Your instructions >> Copy each of the following items word for word, and leave the pictures out of your copy.

Available records >>
::::
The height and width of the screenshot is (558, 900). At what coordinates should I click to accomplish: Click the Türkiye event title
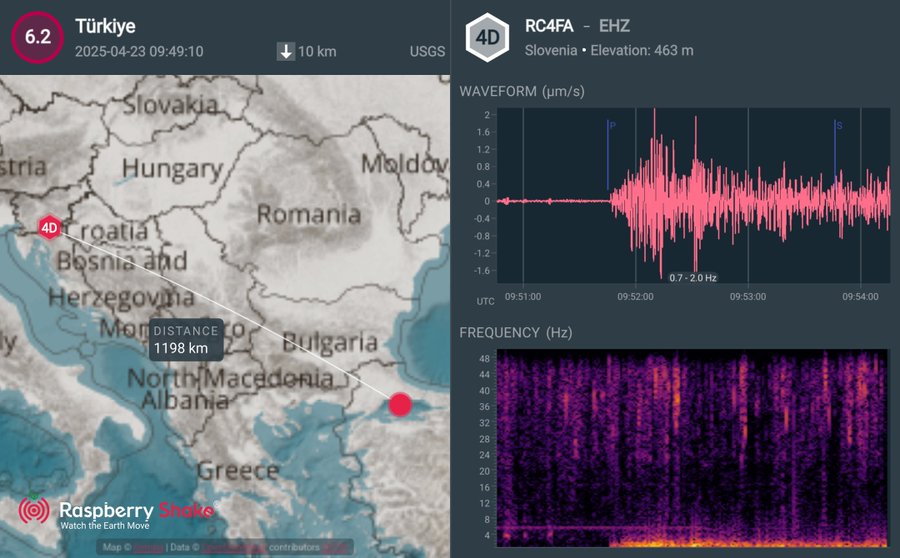pyautogui.click(x=105, y=27)
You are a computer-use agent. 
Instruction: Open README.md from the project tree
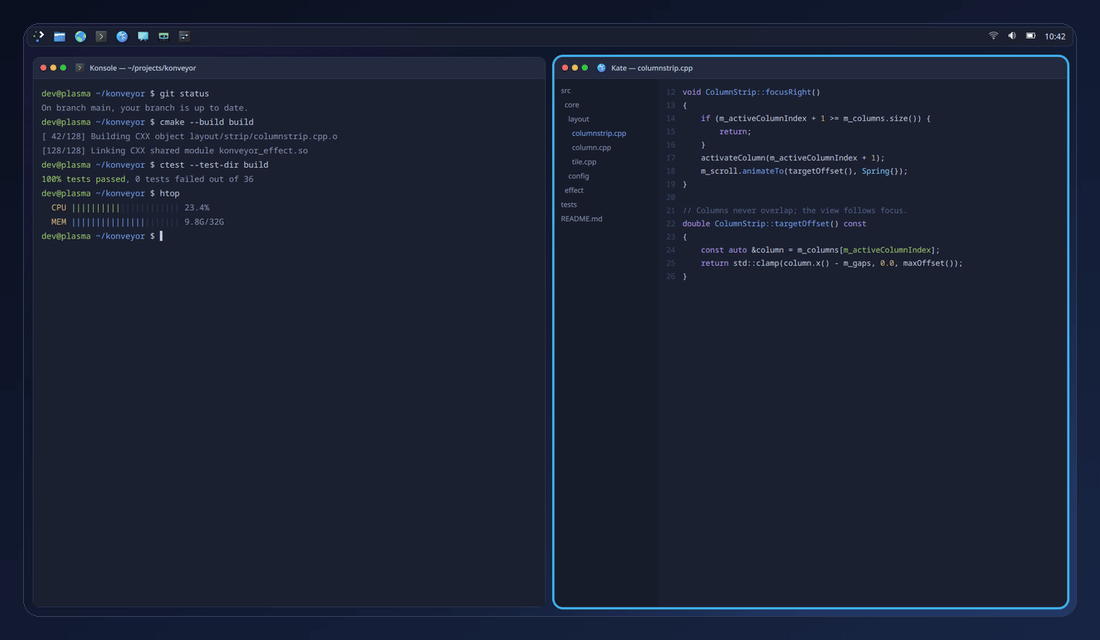(x=581, y=219)
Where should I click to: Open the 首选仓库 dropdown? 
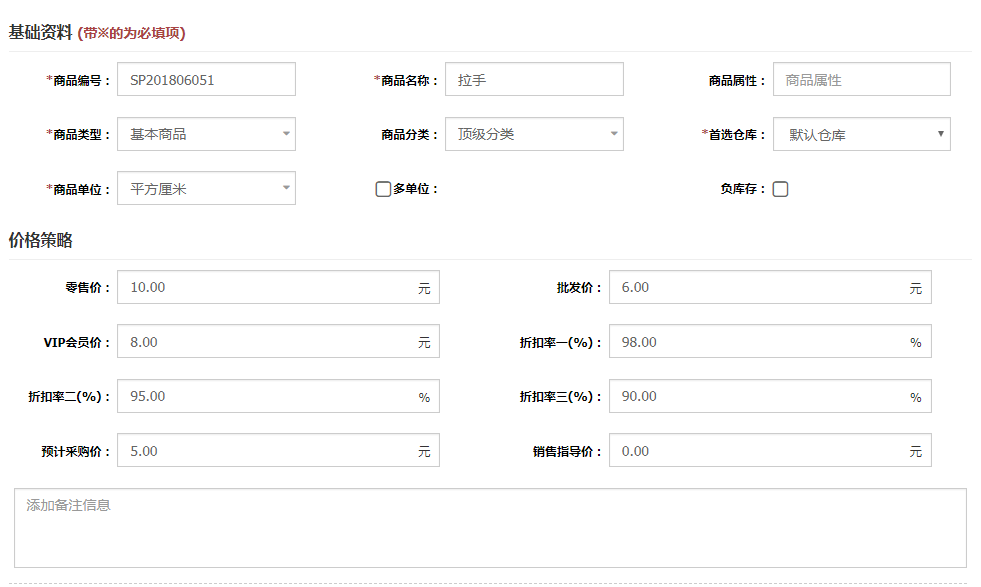[861, 134]
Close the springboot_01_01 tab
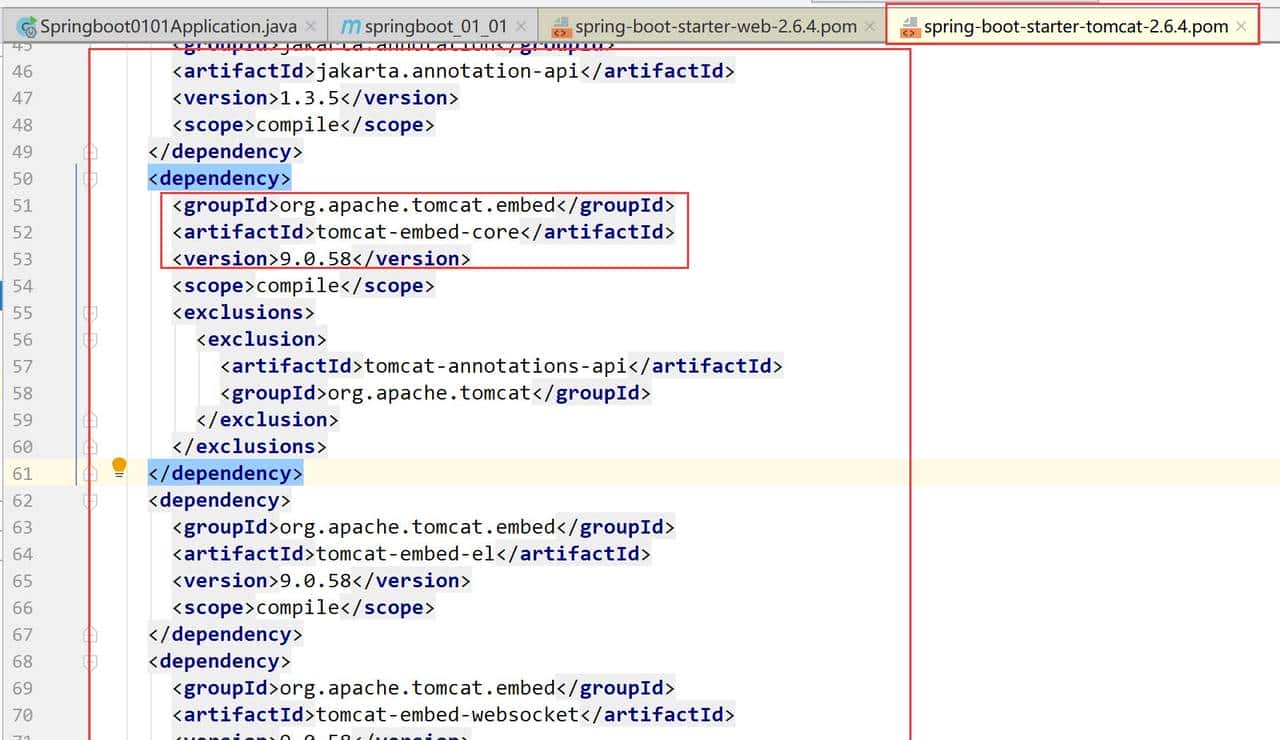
::::
Written answer >>
The height and width of the screenshot is (558, 900). At what coordinates should I click to accomplish: Click the Türkiye event title
pyautogui.click(x=105, y=27)
You are a computer-use agent. 
Instruction: Open README.md from the project tree
(x=581, y=219)
Where should I click to: Open the 首选仓库 dropdown? 
[861, 134]
Close the springboot_01_01 tab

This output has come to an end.